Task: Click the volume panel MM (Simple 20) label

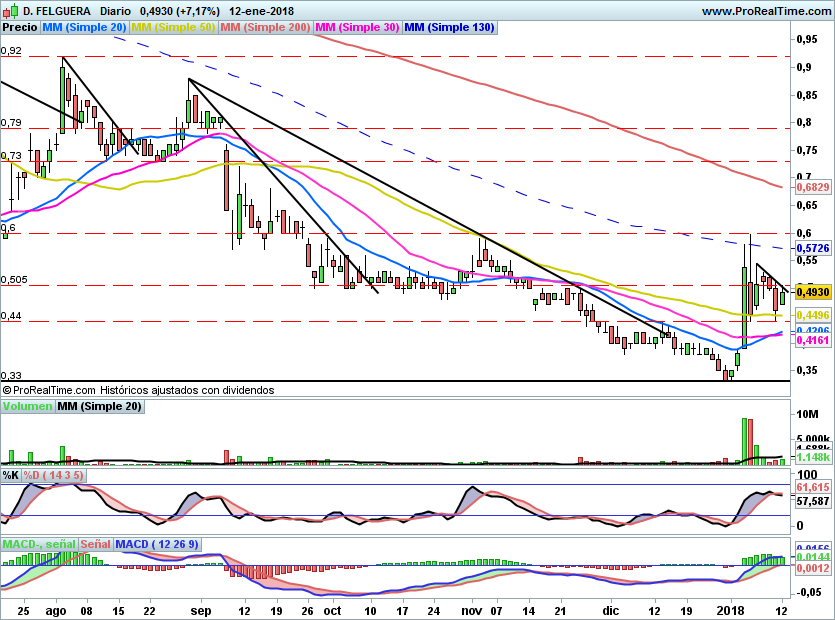Action: (x=99, y=407)
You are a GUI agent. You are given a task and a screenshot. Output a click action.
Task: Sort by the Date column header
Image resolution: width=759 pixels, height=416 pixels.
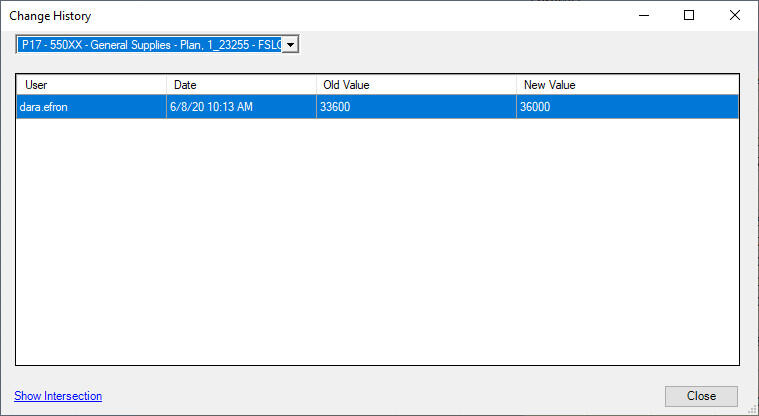pos(241,85)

Work instructions: Print all the records again exactly; do not include any picture.

Exercise solution:
Task: Click the volume panel MM (Simple 20) label

Action: (x=99, y=407)
You are a GUI agent. You are given a task and a screenshot. Output a click action.
Task: Sort by the Date column header
Image resolution: width=759 pixels, height=416 pixels.
pos(241,85)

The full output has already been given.